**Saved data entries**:
= = = = = = =

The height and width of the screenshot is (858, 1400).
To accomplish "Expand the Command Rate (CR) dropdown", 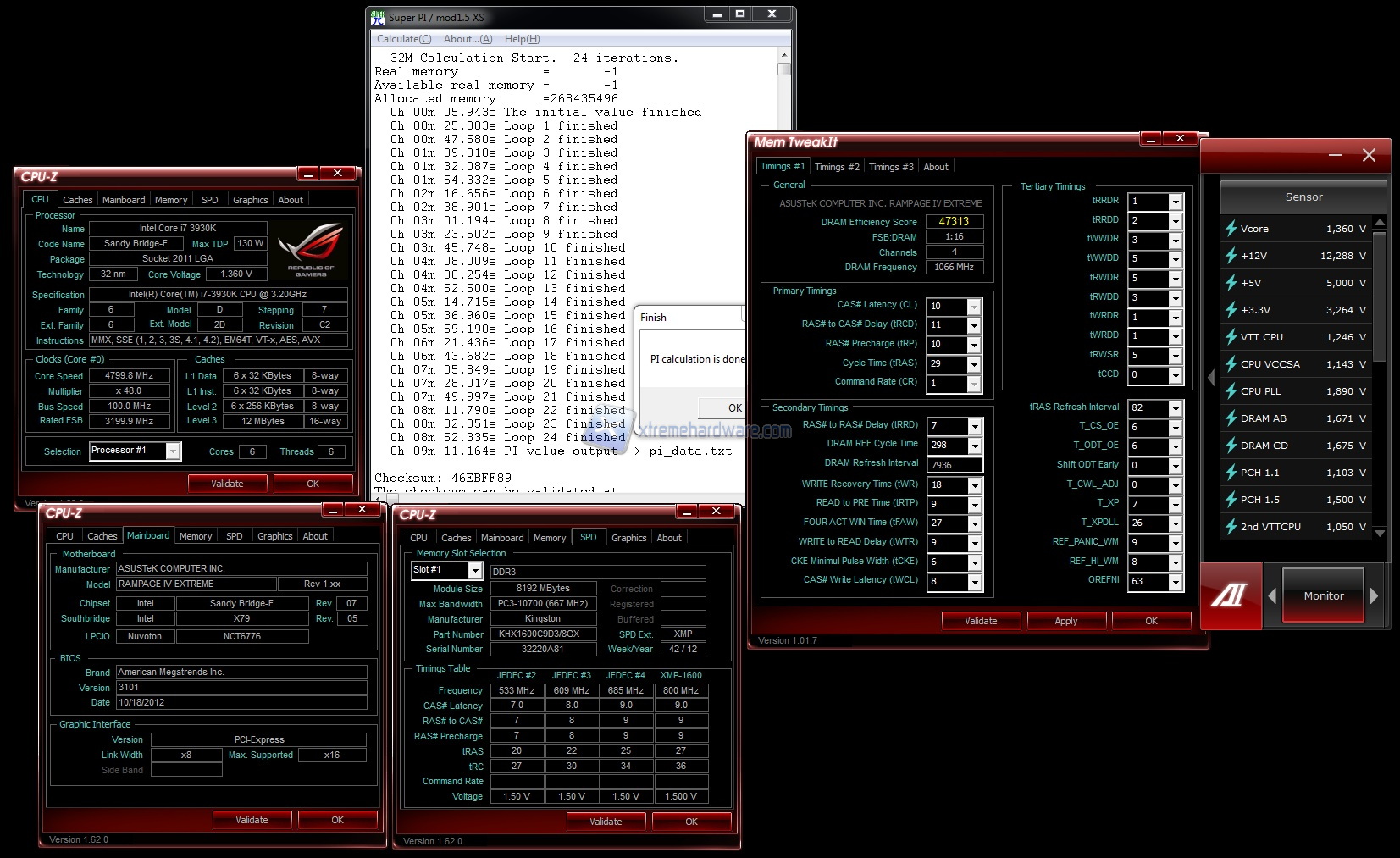I will pos(974,383).
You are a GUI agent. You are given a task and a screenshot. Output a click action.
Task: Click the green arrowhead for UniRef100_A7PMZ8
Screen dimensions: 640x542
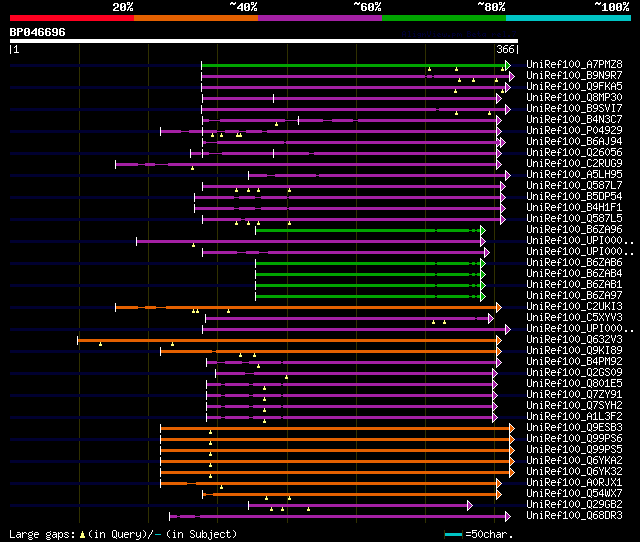pyautogui.click(x=508, y=65)

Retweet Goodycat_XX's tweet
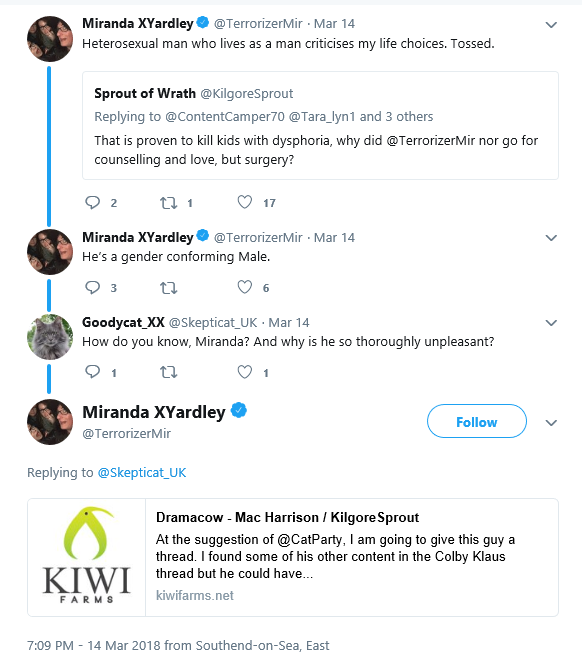pyautogui.click(x=168, y=372)
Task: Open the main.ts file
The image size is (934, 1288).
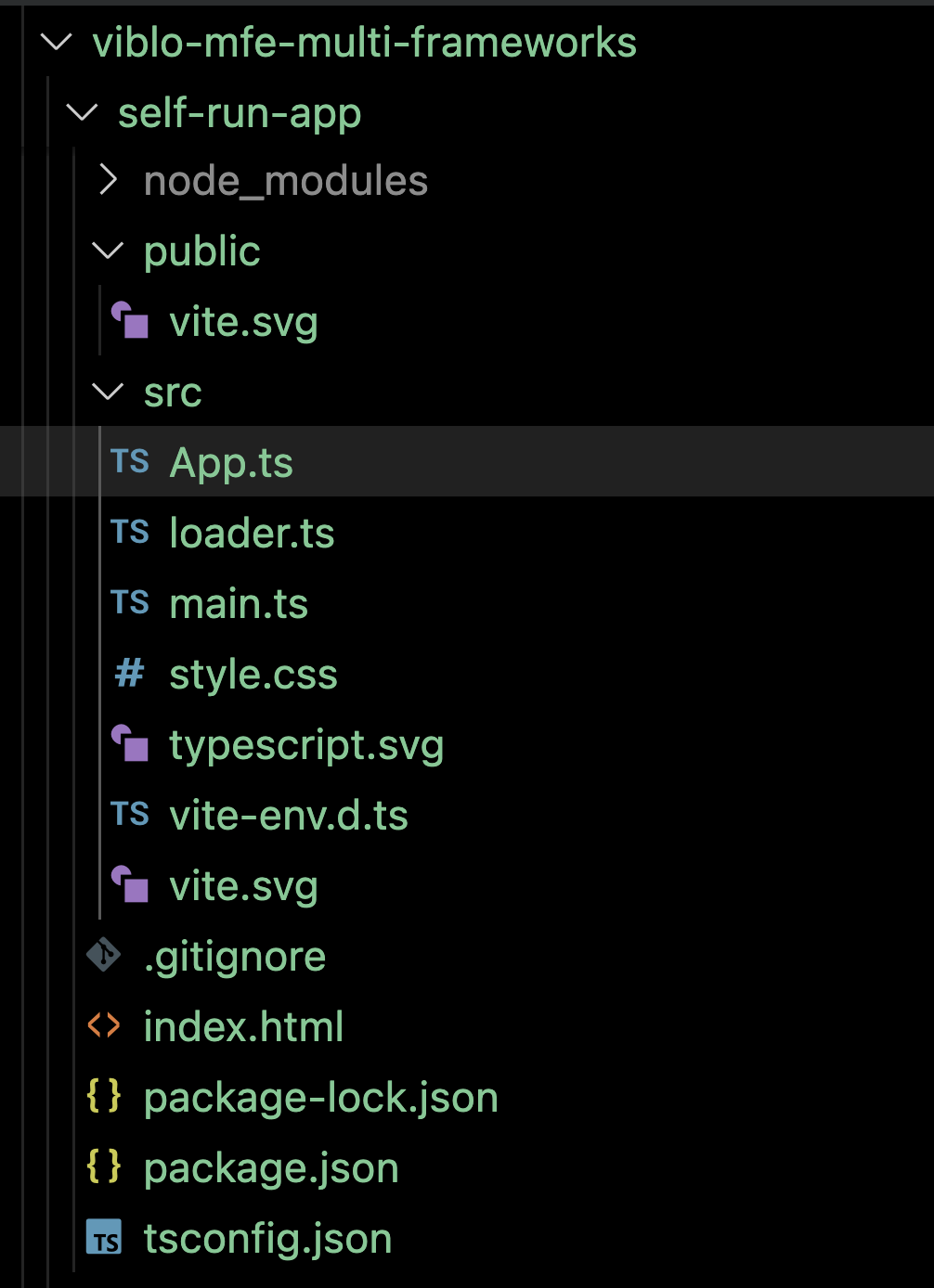Action: click(x=239, y=604)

= = = = = = =

**Your goal**: Please return, exactly and with pictures omitted, the lines from the line holding "Task: Click the" through the end of the data above, inclusive.

**Solution to the problem**:
Task: Click the green arrowhead for UniRef100_A7PMZ8
Screen dimensions: 640x542
pyautogui.click(x=508, y=65)

Retweet Goodycat_XX's tweet
pyautogui.click(x=168, y=372)
Task: Open the main.ts file
The image size is (934, 1288).
Action: click(x=239, y=604)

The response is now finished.